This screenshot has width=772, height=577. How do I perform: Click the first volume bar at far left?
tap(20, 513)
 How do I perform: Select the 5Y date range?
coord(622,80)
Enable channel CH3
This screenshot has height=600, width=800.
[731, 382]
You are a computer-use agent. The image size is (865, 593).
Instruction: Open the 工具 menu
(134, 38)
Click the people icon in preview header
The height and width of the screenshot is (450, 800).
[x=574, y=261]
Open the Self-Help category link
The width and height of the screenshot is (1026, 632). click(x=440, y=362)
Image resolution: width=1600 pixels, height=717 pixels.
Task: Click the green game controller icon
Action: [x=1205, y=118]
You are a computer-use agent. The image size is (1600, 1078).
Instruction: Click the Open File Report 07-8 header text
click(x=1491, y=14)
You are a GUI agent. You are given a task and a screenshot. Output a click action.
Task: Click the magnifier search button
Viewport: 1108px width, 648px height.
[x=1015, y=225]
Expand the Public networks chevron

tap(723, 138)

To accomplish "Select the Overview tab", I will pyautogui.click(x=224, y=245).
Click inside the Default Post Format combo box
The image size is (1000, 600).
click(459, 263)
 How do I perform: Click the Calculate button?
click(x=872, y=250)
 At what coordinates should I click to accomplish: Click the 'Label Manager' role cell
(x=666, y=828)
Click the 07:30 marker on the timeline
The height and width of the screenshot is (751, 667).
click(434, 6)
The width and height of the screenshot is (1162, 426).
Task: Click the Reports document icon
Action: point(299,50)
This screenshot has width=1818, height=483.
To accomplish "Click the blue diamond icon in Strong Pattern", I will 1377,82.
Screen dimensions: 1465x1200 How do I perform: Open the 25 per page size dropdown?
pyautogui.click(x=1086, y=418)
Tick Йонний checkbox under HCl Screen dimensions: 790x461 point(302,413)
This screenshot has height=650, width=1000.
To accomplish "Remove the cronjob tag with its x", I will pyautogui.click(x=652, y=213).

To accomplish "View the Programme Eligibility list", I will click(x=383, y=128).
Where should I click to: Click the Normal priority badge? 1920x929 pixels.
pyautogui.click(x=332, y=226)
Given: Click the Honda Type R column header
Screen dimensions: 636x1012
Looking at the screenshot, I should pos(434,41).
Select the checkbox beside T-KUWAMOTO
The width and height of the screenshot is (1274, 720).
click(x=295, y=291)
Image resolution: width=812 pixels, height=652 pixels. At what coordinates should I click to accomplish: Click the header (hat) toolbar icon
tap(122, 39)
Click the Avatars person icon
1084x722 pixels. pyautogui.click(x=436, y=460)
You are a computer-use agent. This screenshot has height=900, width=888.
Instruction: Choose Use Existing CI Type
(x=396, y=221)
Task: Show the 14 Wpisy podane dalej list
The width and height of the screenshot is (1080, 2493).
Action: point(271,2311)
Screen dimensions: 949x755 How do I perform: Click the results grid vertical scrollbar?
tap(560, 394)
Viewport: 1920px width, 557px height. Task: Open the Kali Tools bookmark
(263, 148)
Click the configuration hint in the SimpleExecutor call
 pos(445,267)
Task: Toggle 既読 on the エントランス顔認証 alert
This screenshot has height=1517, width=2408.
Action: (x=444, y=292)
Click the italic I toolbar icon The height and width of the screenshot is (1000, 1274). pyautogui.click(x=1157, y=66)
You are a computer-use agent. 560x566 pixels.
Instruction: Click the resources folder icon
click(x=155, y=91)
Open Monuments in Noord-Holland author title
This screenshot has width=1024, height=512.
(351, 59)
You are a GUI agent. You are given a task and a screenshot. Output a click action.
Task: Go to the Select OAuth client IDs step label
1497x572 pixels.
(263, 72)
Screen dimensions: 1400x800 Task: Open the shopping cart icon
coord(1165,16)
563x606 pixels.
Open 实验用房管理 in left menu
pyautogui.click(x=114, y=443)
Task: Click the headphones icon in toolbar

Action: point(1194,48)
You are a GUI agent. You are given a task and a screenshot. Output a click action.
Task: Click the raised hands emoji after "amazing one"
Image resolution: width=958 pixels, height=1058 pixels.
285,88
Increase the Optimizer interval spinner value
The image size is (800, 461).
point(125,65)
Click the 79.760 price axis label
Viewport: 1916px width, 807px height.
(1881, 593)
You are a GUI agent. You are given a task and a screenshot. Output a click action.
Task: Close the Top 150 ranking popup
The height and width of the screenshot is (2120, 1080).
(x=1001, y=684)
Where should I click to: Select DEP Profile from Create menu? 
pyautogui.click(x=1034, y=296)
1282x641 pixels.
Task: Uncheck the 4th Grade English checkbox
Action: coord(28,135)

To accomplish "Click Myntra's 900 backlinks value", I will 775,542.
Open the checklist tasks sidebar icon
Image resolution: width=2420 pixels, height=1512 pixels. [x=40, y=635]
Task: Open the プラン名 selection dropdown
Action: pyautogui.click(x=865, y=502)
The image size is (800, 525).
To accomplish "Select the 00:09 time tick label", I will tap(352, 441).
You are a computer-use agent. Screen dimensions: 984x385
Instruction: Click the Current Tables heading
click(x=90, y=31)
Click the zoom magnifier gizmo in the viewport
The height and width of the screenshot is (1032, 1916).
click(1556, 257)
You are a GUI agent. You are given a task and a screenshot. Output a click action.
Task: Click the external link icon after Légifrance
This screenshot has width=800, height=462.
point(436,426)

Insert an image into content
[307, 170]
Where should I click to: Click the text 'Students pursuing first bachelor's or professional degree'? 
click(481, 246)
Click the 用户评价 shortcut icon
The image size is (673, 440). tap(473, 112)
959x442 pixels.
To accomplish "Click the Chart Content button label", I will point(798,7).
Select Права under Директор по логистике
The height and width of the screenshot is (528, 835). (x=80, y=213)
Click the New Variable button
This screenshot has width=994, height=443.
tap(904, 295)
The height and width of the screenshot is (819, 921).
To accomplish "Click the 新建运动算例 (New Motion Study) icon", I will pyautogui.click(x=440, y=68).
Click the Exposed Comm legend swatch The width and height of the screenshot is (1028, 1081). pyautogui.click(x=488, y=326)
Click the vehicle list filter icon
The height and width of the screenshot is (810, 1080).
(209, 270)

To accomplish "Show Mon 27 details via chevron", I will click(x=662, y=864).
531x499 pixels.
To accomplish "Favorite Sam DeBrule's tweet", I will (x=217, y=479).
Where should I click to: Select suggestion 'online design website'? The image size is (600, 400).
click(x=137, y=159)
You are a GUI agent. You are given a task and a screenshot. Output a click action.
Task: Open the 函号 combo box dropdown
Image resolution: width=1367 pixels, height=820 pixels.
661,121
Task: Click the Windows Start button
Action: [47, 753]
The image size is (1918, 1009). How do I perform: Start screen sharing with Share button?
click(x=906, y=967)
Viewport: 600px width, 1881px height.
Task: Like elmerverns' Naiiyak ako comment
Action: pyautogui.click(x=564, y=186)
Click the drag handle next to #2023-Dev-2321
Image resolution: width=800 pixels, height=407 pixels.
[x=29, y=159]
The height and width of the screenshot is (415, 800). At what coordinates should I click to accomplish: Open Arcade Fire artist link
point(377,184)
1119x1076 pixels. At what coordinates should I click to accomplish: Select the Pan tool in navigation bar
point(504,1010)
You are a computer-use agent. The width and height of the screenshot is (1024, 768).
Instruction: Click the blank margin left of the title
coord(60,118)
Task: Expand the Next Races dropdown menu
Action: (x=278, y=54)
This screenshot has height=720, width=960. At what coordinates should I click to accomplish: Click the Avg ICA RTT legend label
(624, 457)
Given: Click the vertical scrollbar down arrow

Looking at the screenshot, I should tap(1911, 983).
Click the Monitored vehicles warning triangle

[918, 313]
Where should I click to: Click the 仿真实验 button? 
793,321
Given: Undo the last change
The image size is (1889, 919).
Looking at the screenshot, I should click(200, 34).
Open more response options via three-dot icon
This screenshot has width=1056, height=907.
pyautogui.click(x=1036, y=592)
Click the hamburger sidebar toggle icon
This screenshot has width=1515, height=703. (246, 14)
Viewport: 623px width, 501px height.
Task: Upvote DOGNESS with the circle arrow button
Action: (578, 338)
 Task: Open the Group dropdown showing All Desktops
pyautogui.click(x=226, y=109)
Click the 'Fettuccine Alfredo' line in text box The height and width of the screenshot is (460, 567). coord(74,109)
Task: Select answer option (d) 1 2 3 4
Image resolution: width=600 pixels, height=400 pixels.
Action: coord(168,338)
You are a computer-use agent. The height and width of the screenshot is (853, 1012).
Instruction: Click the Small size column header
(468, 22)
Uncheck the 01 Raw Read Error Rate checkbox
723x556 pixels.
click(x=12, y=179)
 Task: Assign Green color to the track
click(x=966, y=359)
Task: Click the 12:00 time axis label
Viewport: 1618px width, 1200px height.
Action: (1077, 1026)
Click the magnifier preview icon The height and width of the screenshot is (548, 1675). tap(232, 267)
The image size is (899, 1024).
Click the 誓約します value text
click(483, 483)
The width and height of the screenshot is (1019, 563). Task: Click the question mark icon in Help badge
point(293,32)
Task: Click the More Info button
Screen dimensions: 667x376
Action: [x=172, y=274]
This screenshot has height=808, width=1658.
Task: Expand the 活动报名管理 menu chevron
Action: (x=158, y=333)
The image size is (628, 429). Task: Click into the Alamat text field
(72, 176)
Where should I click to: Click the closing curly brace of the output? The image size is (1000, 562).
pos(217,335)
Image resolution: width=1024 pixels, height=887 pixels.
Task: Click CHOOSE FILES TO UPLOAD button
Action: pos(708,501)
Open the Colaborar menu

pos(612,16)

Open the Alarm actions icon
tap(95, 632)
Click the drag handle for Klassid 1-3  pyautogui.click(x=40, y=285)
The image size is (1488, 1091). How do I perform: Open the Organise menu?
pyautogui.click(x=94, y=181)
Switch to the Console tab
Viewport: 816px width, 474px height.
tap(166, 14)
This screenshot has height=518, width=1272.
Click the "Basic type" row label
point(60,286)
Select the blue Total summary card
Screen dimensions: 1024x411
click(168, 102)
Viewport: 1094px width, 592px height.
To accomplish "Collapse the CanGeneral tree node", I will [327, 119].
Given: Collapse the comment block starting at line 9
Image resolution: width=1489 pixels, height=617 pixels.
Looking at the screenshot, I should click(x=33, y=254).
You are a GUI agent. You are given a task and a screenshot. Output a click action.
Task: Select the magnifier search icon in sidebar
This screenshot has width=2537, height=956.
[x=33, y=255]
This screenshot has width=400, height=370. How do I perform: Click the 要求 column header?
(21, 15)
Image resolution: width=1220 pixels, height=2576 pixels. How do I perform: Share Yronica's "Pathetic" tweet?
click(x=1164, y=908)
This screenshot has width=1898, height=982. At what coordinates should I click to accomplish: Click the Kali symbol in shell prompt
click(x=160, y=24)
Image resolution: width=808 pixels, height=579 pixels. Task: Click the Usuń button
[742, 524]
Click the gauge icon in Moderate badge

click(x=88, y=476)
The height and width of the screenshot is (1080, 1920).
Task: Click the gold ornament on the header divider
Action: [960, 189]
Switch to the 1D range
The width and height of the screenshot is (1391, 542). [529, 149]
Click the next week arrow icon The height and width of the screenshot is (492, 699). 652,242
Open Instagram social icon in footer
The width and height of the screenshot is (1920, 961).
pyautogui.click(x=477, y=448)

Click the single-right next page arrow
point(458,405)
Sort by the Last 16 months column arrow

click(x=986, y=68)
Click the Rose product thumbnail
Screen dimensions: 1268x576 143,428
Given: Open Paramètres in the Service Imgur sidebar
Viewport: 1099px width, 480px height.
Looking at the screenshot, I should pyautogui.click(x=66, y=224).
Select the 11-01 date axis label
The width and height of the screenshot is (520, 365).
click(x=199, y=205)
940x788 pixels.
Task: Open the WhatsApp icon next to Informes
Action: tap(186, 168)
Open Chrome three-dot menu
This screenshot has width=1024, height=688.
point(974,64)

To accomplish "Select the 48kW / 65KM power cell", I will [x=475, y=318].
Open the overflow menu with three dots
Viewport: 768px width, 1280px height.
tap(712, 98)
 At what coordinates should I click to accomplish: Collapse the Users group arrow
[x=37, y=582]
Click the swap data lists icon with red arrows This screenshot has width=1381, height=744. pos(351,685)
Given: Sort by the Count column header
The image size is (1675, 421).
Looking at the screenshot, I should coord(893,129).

•••

◆ Instructions for the task ◆
State how many lines of the records contain the string "drag". The number is the whole answer.

◆ Output below ◆
2